[Material provided]:

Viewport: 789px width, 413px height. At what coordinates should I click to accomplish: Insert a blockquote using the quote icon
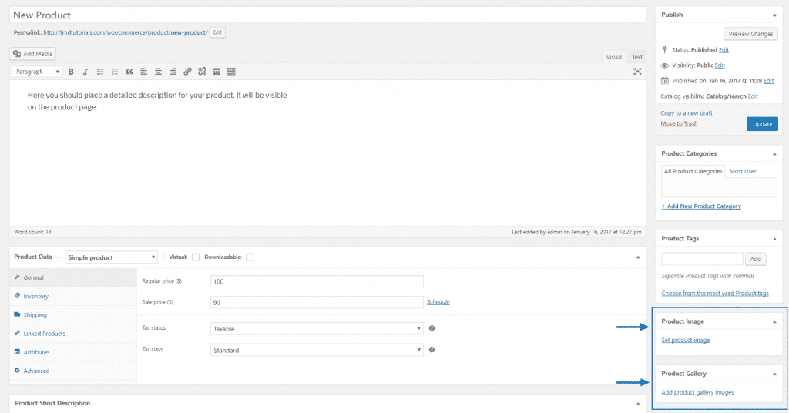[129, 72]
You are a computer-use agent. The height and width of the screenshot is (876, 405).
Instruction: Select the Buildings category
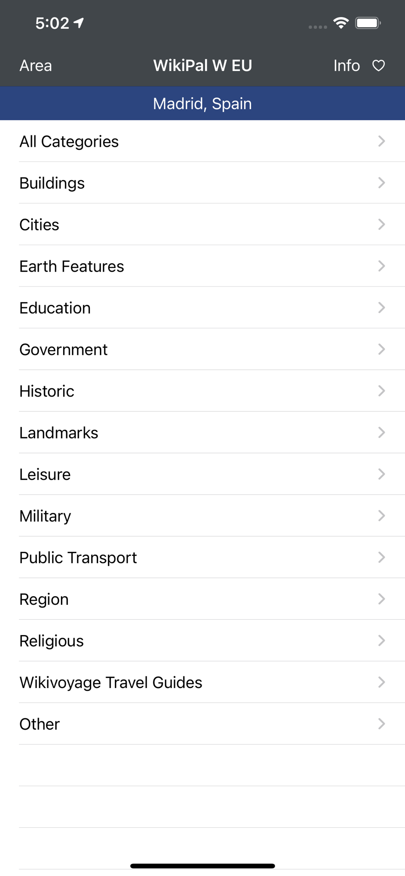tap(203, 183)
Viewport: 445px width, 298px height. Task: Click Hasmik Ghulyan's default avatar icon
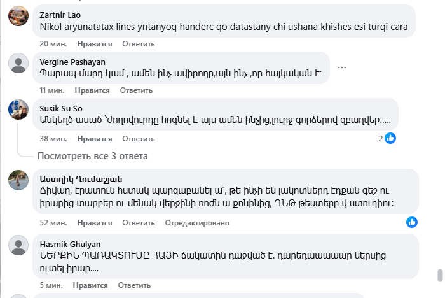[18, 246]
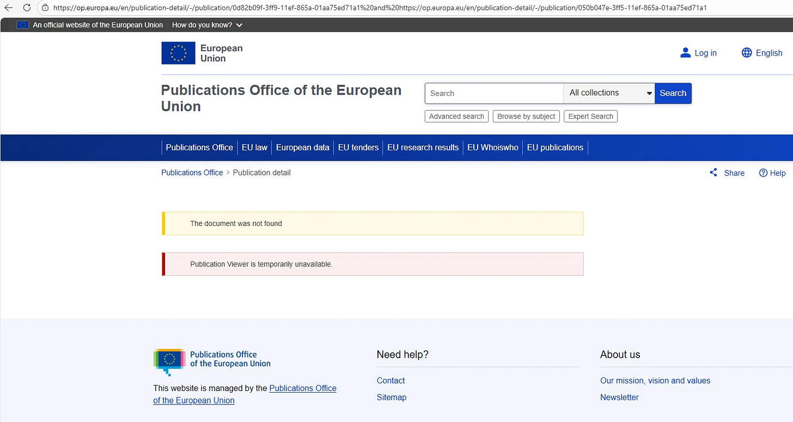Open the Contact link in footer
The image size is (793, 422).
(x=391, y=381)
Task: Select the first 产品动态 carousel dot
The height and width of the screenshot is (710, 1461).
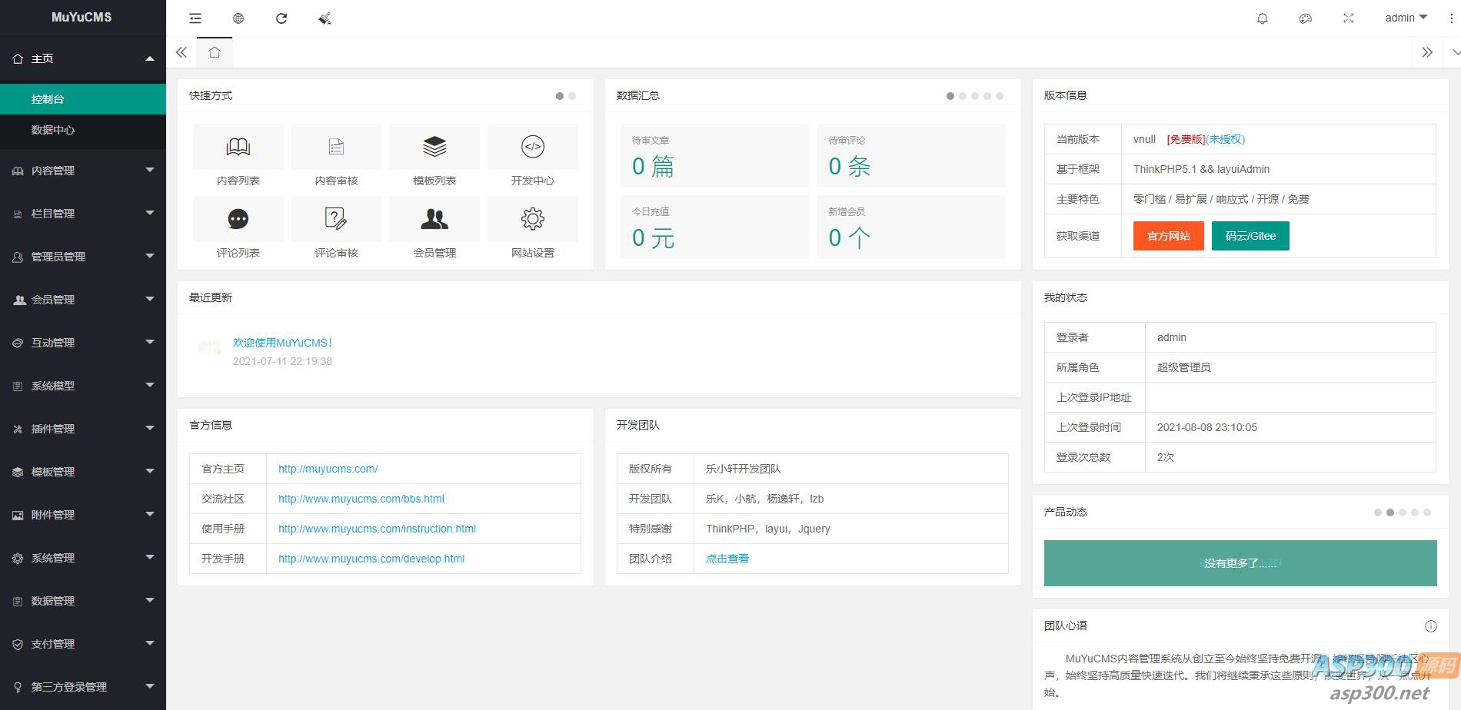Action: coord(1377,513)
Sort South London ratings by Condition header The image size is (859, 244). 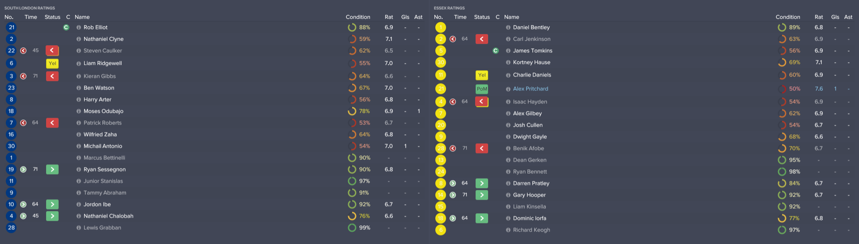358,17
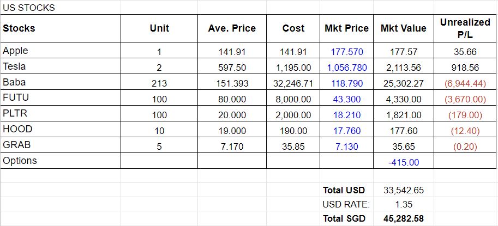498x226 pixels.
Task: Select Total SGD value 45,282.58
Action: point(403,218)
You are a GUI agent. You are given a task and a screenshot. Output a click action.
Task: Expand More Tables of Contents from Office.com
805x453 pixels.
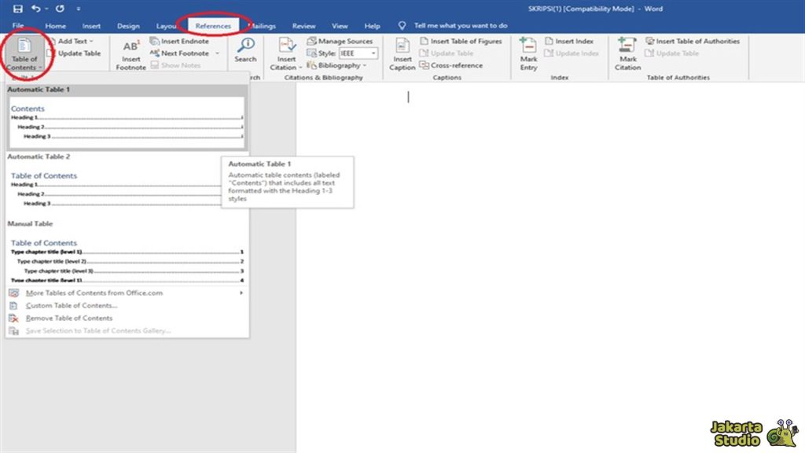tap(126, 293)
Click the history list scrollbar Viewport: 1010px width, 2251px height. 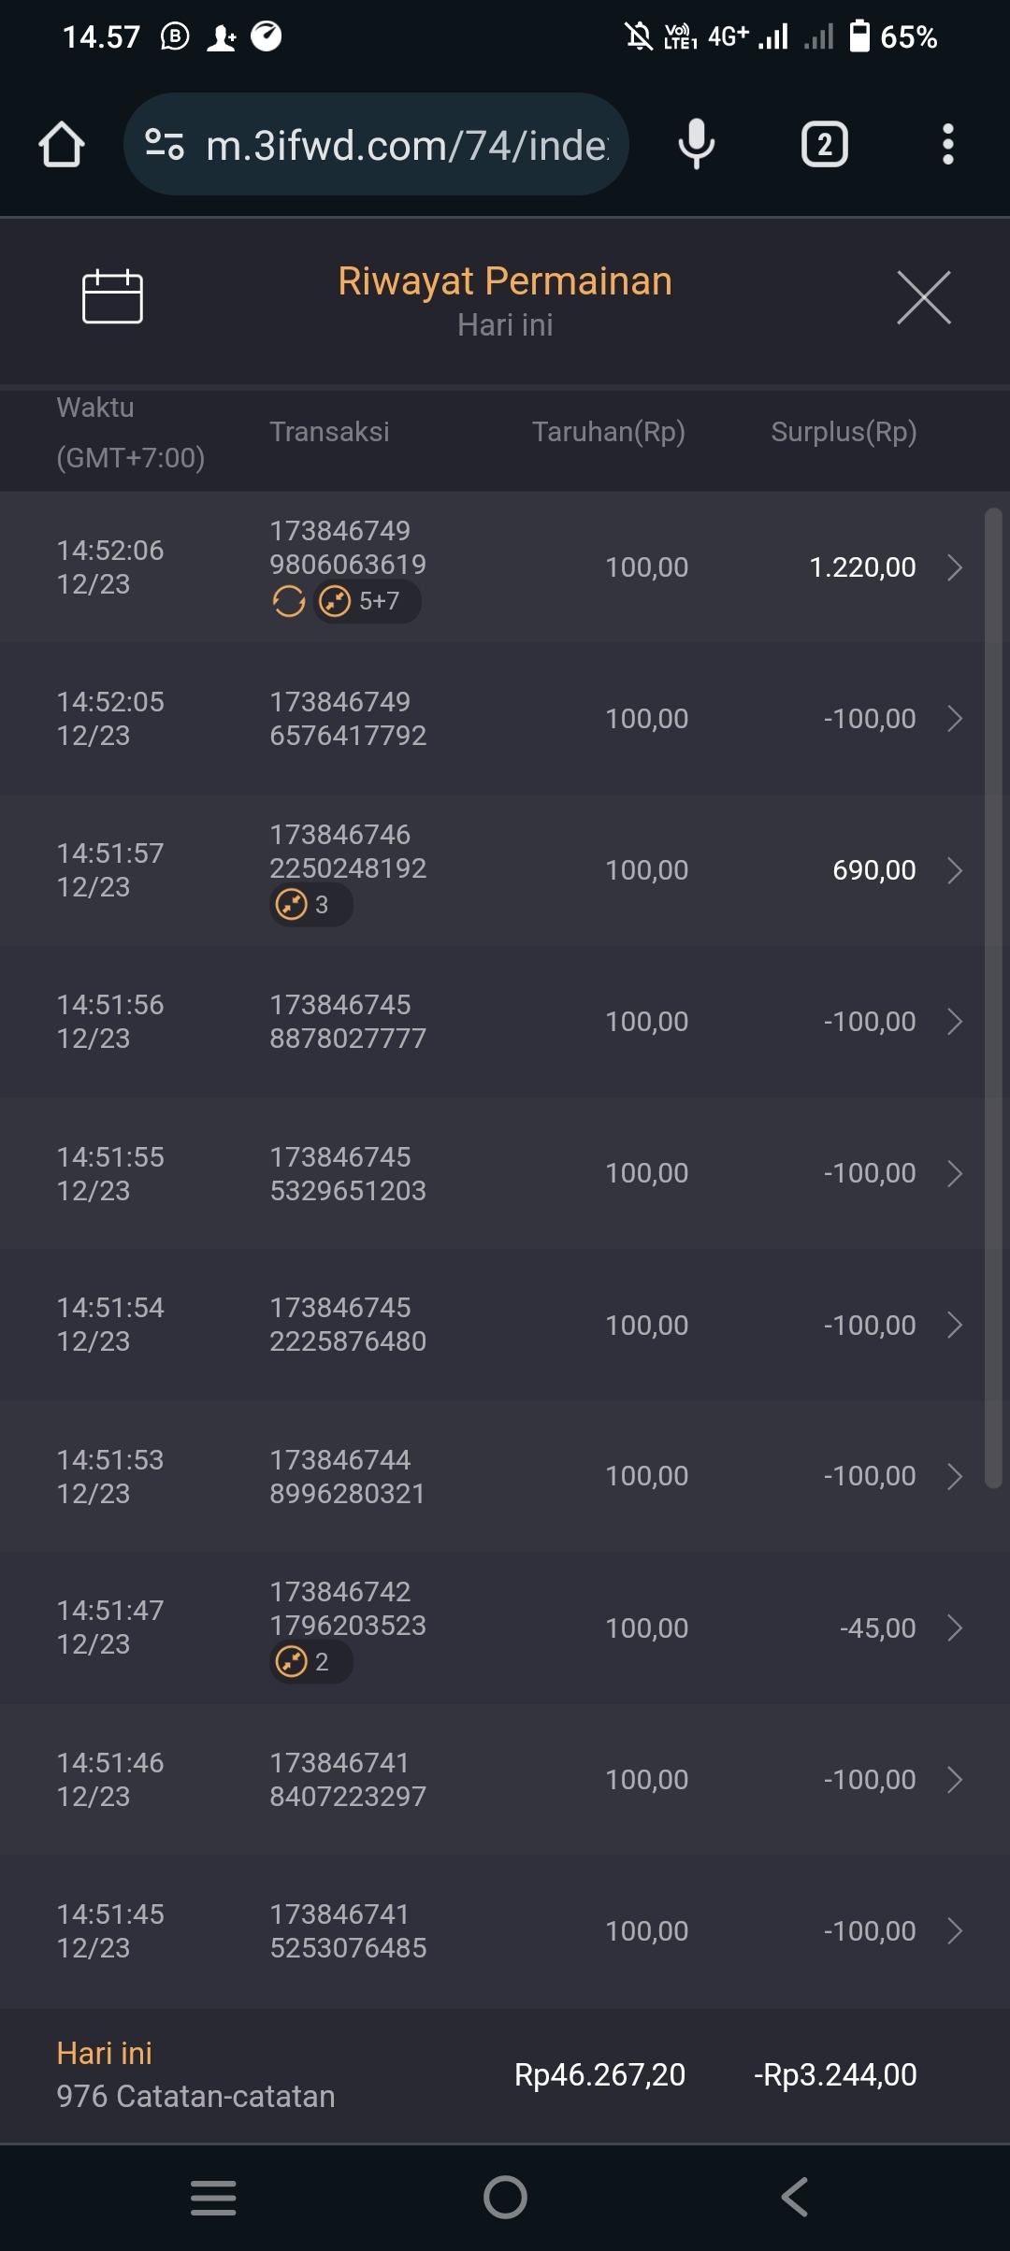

[What needs to be done]: Using the listing, copy every line where the word "agent" shows up.

[Response below]:
You are a computer-use agent. The height and width of the screenshot is (876, 405).
You are a GUI agent. You are given a task and a screenshot. Output a click action.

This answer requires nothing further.